Si introdujéramos los datos sobre la realidad educativa de nuestro país en una computadora, esta concluiría que jamás podremos competir con la del primer mundo. Cada vez tenemos profesores con formación más débil, burócratas más ineficaces y alumnos que aprenden menos. Cada vez menos inversión por alumno y fracasos más generalizados. Sin embargo, si pusiéramos esos mismos datos en el corazón de los profesores o en la boca de los políticos y burócratas oficiales de la educación, dirían que hay mucho espacio para ser optimistas y que en nuestro país se producen experiencias innovadoras. Citarán algunas pocas experiencias educativas exitosas –siempre las mismas- procurando consolarnos y proveernos de alguna ilusión triunfadora que opaque una realidad muy deprimente: la mayoría de los alumnos de la secundaria de hoy no saben leer y escribir con solvencia, ni multiplicar ó dividir fluidamente.

Ocurre que las políticas y propuestas educativas han dado tantas vueltas sofisticadas en torno a las teorías inventadas por los europeos y las prácticas educacionales vendidas por los organismos de cooperación internacional, que los nacionales nos hemos quedado en nuestra ruina pedagógica. Los profesores enseñan bajo el enfoque del constructivismo sin saber de qué se trata; dicen educar hacia la democracia pero lo hacen con métodos autoritarios; sugieren fomentar la integración y la tolerancia pero usan estrategias rígidas, uniformes y autoritarias. El Ministerio propone una pedagogía que se distancie del memorismo y fomente el pensamiento crítico, creativo y libre, sin embargo propone un currículo enciclopédico y memorístico. Y así, seguimos abriendo la brecha entre el discurso y los hechos.

En una conferencia los estudiantes de pedagogía me preguntaron. ¿Cuál es su mensaje a los futuros profesores? Mi respuesta fue: «No estudien educación». Extrañados, repreguntaron por qué. Les dije: «No estudien educación si esperan que los gobiernos cumplan sus promesas y resuelvan sus carencias; si esperan ser tratados como verdaderos profesionales a la par de los médicos, ingenieros o abogados; si quieren garantizarse ingresos decorosos; si no están dispuestos a nadar contra la corriente».

Cuando después me preguntaron sobre la calidad de la formación docente les dije: «Deben saber que, salvo escasas excepciones, lo que les han enseñado hasta hoy en los institutos pedagógicos y facultades de educación no sirve para lidiar exitosamente con la mayoría de los alumnos que encontrarán en las aulas.

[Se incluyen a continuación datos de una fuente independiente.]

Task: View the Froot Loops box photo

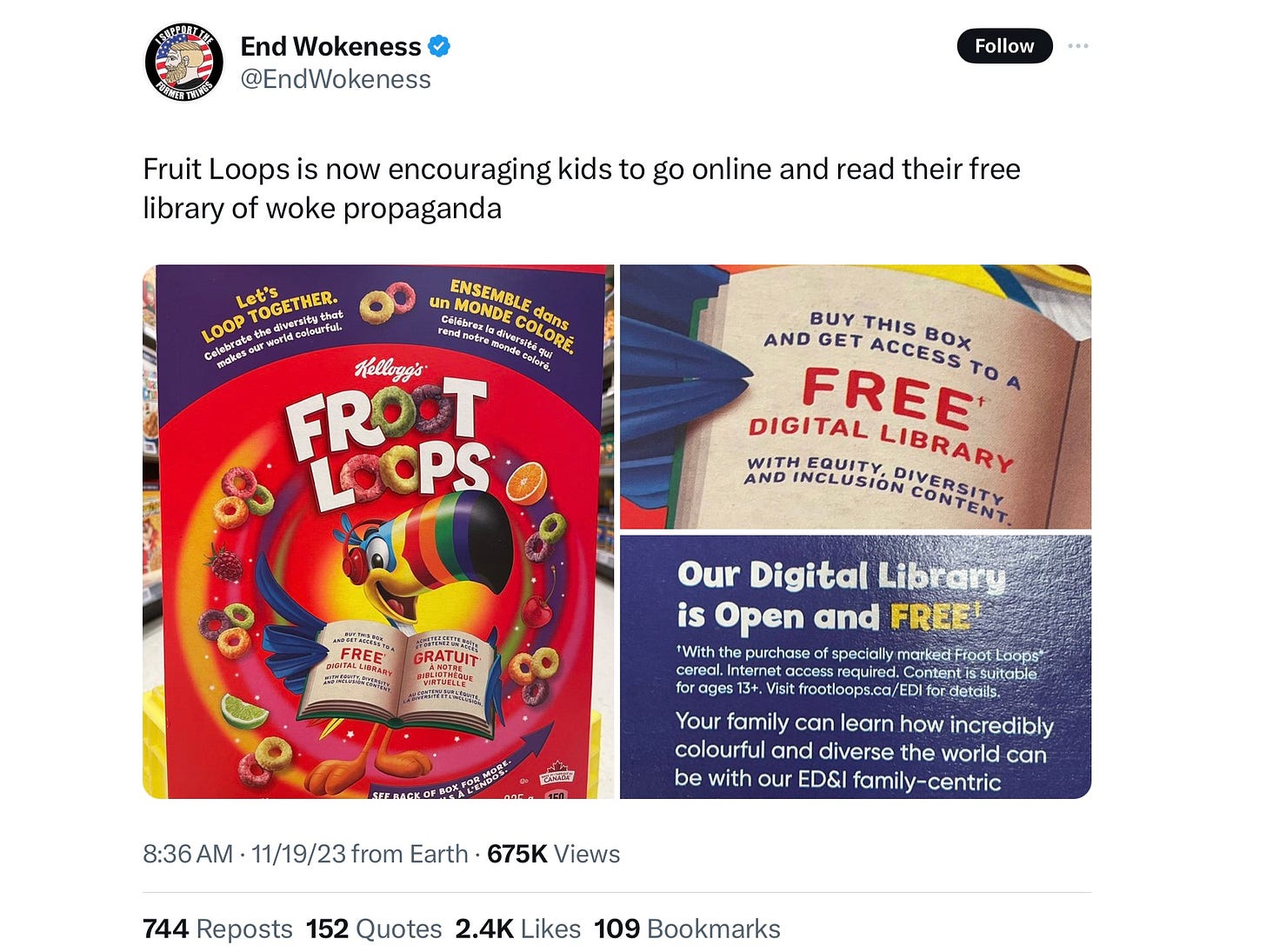Action: pos(378,531)
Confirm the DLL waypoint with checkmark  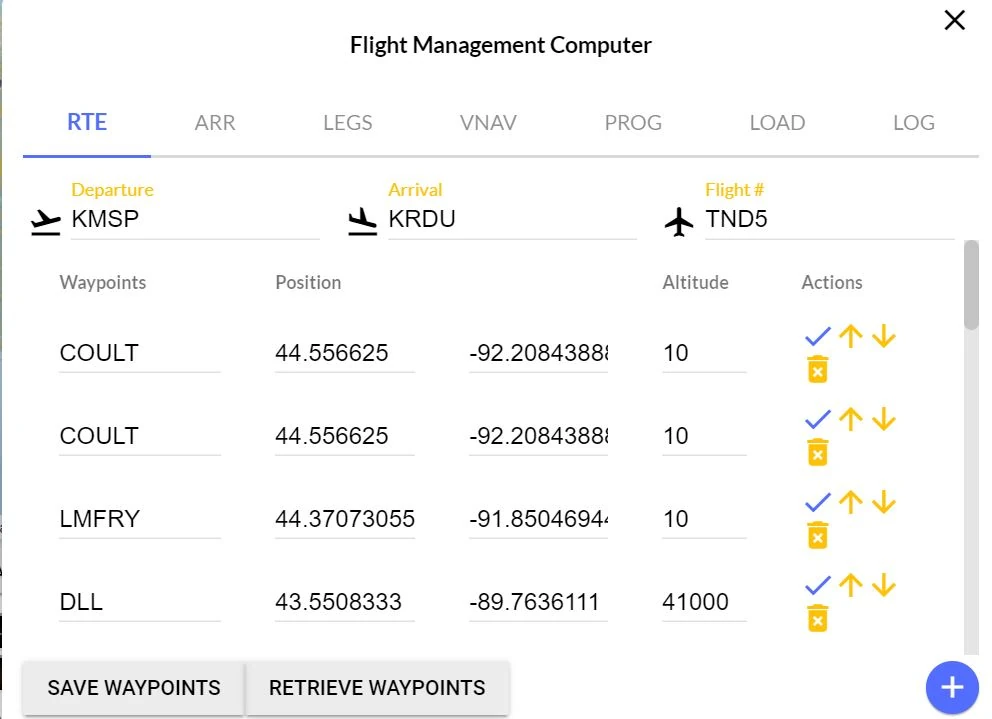(x=818, y=584)
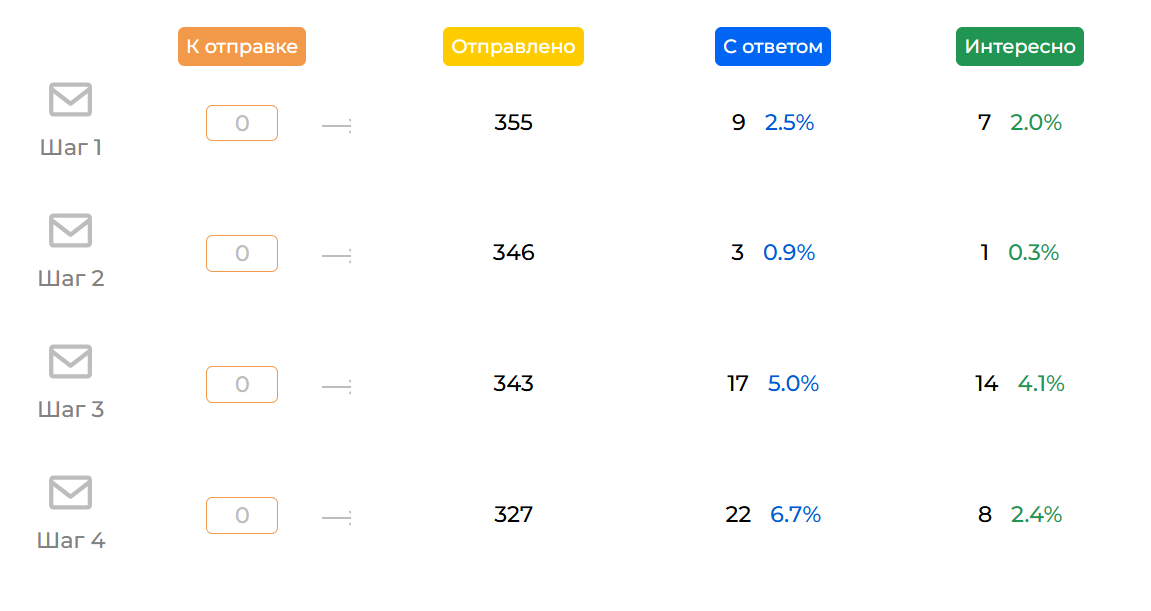
Task: Select the yellow Отправлено header
Action: point(513,47)
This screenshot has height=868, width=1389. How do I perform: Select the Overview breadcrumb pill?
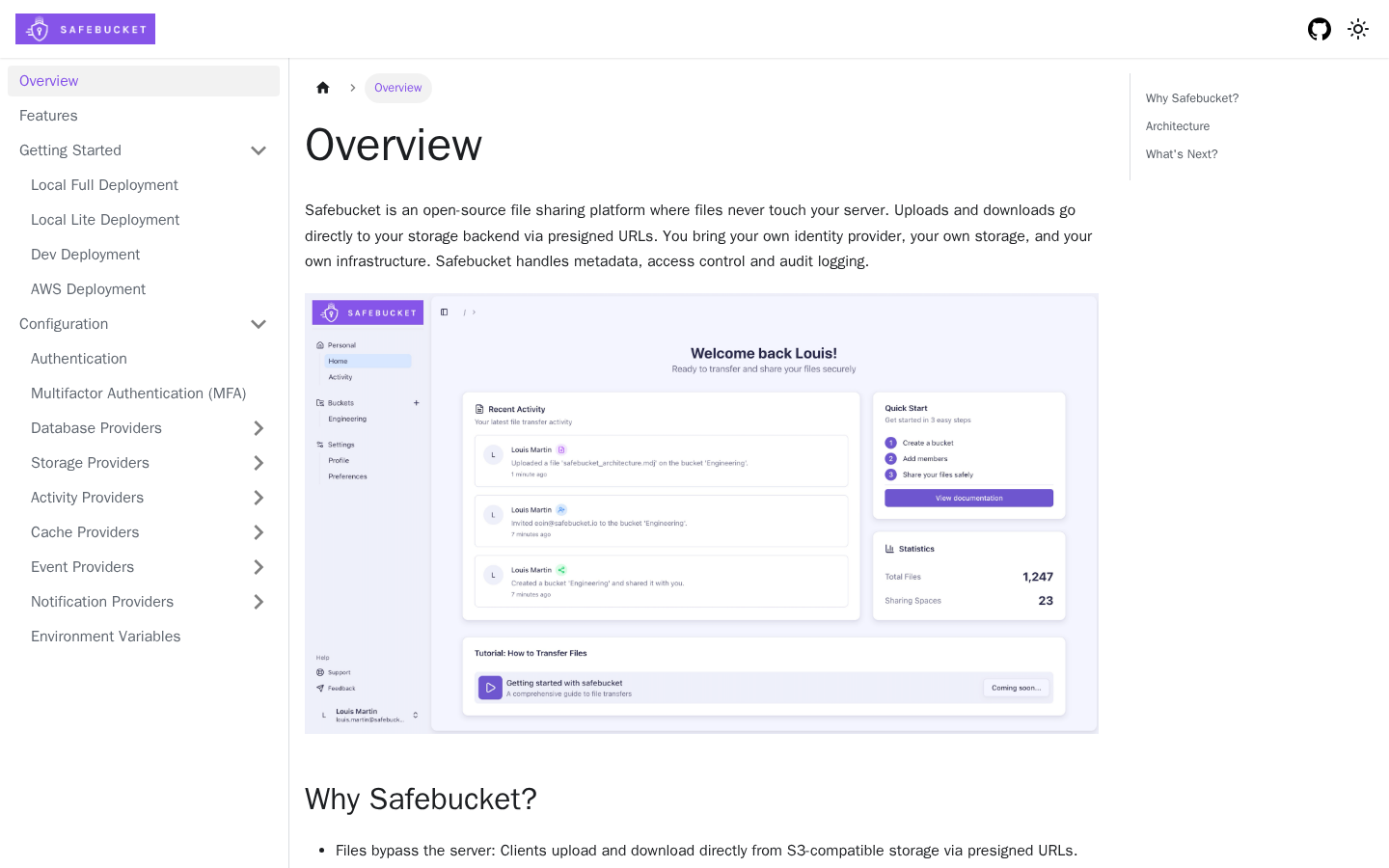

Si cuando sean profesores van a hacer con sus alumnos lo mismo que por décadas sus antecesores hicieron con ustedes, obtendrán los mismos resultados insatisfactorios. Para eso, mejor no estudien educación”.

A los estudiantes latinoamericanos de educación se les aliena en su formación. Se les enseña las teorías pedagógicas suizas, francesas o estadounidenses porque no existen las locales. Se les propone objetivos y se les inculca metodologías copiadas de otros países, porque no se diseñan y producen seriamente los nuestros. Se les hace depender de los lineamientos que producen funcionarios ministeriales que por años se han sometido a los designios de costosos consultores internacionales, que han sido incapaces de estimular la creatividad del pensamiento educativo nacional.

No se trata de culpar a los maestros por el bajo desempeño de nuestros escolares, porque los fracasos –pese a los loables esfuerzos docentes- se deben a que lo que les enseñaron u ordenaron hacer no sirve. Eso de ninguna manera pone en cuestión la enorme vocación y sacrificio de muchos de ellos, sin los cuales millones de niños latinoamericanos no se hubieran alfabetizado o siquiera pisado una escuela. Es el sistema vigente y los actores políticos los que han degradado la educación.

En suma, la docencia en nuestros países es un reto solo para los fuertes, para quienes tienen sólidas convicciones, ideales e inspiraciones, para quienes se sienten capaces de luchar por sus derechos desde la arena política pero sin contaminar el aula y sin convertir a los alumnos en las víctimas de su adoctrinamiento o agresión. Por eso mi mensaje a los jóvenes es que estudien educación si se sienten capaces de ser creadores, hacer cosas diferentes y romper con el pasado. Estudien educación si quieren realizar su vocación navegando contra la corriente, muchas veces solitarios, tolerando la incomprensión y los golpes desde diversos flancos. Estudien educación si creen en su país, si son capaces de verse realizados a través de los éxitos de sus alumnos con más limitaciones. Aquellos que quieran limitarse a cumplir una profesión de manera rutinaria, sosegada, siguiendo solamente las pautas que le han dado sus profesores, están perdiendo el tiempo. Entrar a la educación es entrar a un mundo en el que tenemos que cambiarlo casi todo. El que no esté dispuesto a eso, mejor que se retire.